Men who are overweight or obese have lower sperm counts and lower ejaculate volumes, a recent study showed.
Men who are overweight or obese have lower sperm counts and lower ejaculate volumes, according to the results of the first study to make this association in men who were trying to conceive but who did not have known infertility.
“Our study provides further data showing the link between being overweight and sperm quality,” lead author Dr Michael Eisenberg of Stanford University School of Medicine told ConsultantLive.
“Most prior studies examined infertile men only, while our study examines all men who were trying to conceive,” Dr Eisenberg stated. “Moreover, we looked at both body mass index (BMI) as well as waist circumference to determine the relationship with sperm production.”
Dr Eisenberg and colleagues examined data from the Longitudinal Investigation of Fertility and the Environment Study, a population-based prospective cohort of more than 500 couples attempting to conceive in Texas and Michigan.
They analyzed data from 468 men, mean age 32, the majority of whom (82%) were overweight or obese. More than half said they participated in physical activity less than once a week. Fewer than 10% were oligospermic.

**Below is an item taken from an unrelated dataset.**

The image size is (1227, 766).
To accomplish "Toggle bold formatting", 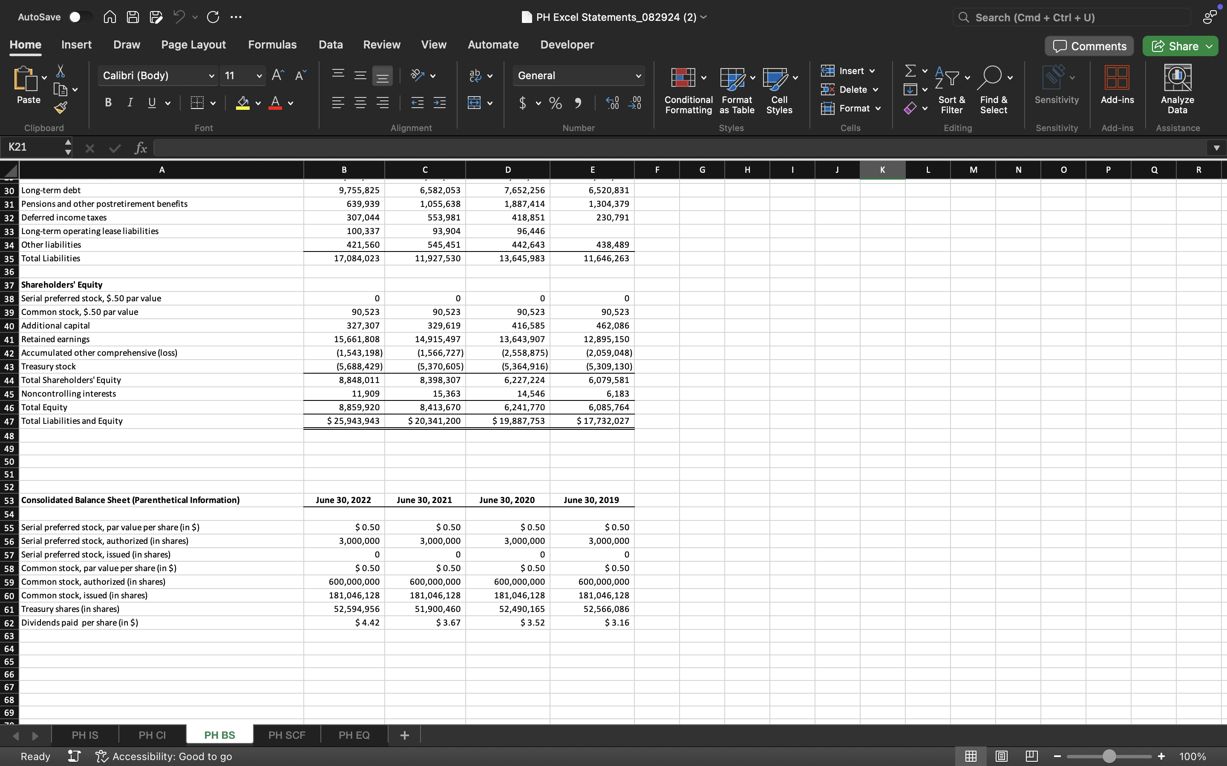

“When examining semen parameters, ejaculate volume showed a linear decline with increasing BMI and waist circumference. Similarly, the total sperm count showed a negative linear association with waist circumference,” said Dr Eisenberg.
A man in the normal BMI range had an ejaculate volume of 3.3 mL, compared with 2.8 mL for men who were severely obese.
Men with the largest waists, more than 40 inches, had about 22% lower total sperm count compared with men who had waist measurements under 37 inches.
The percentage of men with abnormal volume, concentration, and total sperm increased with increasing body size.
There was no significant relationship seen between body size and semen concentration, motility, vitality, morphology, or DNA fragmentation index.
“Body size as measured by BMI or waist circumference is negatively associated with semen parameters with little influence of physical activity,” Dr Eisenberg noted.
Primary care physicians need to get across the message that the heavier the man, the higher the chances of a low sperm count, Dr Eisenberg suggested. “I think bringing attention to another adverse outcome of obesity is important,” he said. “Let men know that in addition to health aspects, obesity may also impair reproductive goals.”
It’s still unknown what a reduction in body weight does to the sperm counts of men starting with a low sperm count, Dr Eisenberg noted. “We don't have a good answer at this point,” he said. “However, we do know that weight loss helps overall health, so at a minimum we can expect a health benefit for an overweight man who loses weight.”
Dr Eisenberg stated that primary care physicians need to “bring awareness to this relationship. This may provide another motivation for men to change lifestyle habits, knowing that it can impact fertility.”
In addition, as men discuss plans for starting a family, this study can provide important information as to who may be at risk for impaired fertility, he noted.
The researchers reported their results online on December 4, 2013 in the journal Human Reproduction.